_WHAT YOU NEED TO DO_.
Check each line of the material for the string "computer", and copy the lines that have it.
+---+
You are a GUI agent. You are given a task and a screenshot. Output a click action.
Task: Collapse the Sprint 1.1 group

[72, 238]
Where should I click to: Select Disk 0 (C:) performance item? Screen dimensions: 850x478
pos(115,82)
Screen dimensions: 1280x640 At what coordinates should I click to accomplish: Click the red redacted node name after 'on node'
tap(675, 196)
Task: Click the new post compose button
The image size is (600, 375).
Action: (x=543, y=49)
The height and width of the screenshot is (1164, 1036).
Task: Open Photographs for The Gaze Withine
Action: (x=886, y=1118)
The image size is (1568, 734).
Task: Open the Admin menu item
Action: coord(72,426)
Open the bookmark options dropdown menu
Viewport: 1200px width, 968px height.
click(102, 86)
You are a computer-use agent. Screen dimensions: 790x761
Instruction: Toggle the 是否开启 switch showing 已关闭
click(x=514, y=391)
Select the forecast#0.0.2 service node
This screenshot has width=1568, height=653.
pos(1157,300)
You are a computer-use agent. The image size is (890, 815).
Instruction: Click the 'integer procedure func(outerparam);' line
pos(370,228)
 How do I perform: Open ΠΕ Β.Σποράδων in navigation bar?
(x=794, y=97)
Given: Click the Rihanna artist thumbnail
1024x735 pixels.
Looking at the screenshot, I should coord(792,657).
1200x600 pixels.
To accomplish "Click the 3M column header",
+---+
_TASK ANSWER_.
You are a computer-use agent. Screen dimensions: 790x761
You are a computer-use agent. The image size is (890, 815).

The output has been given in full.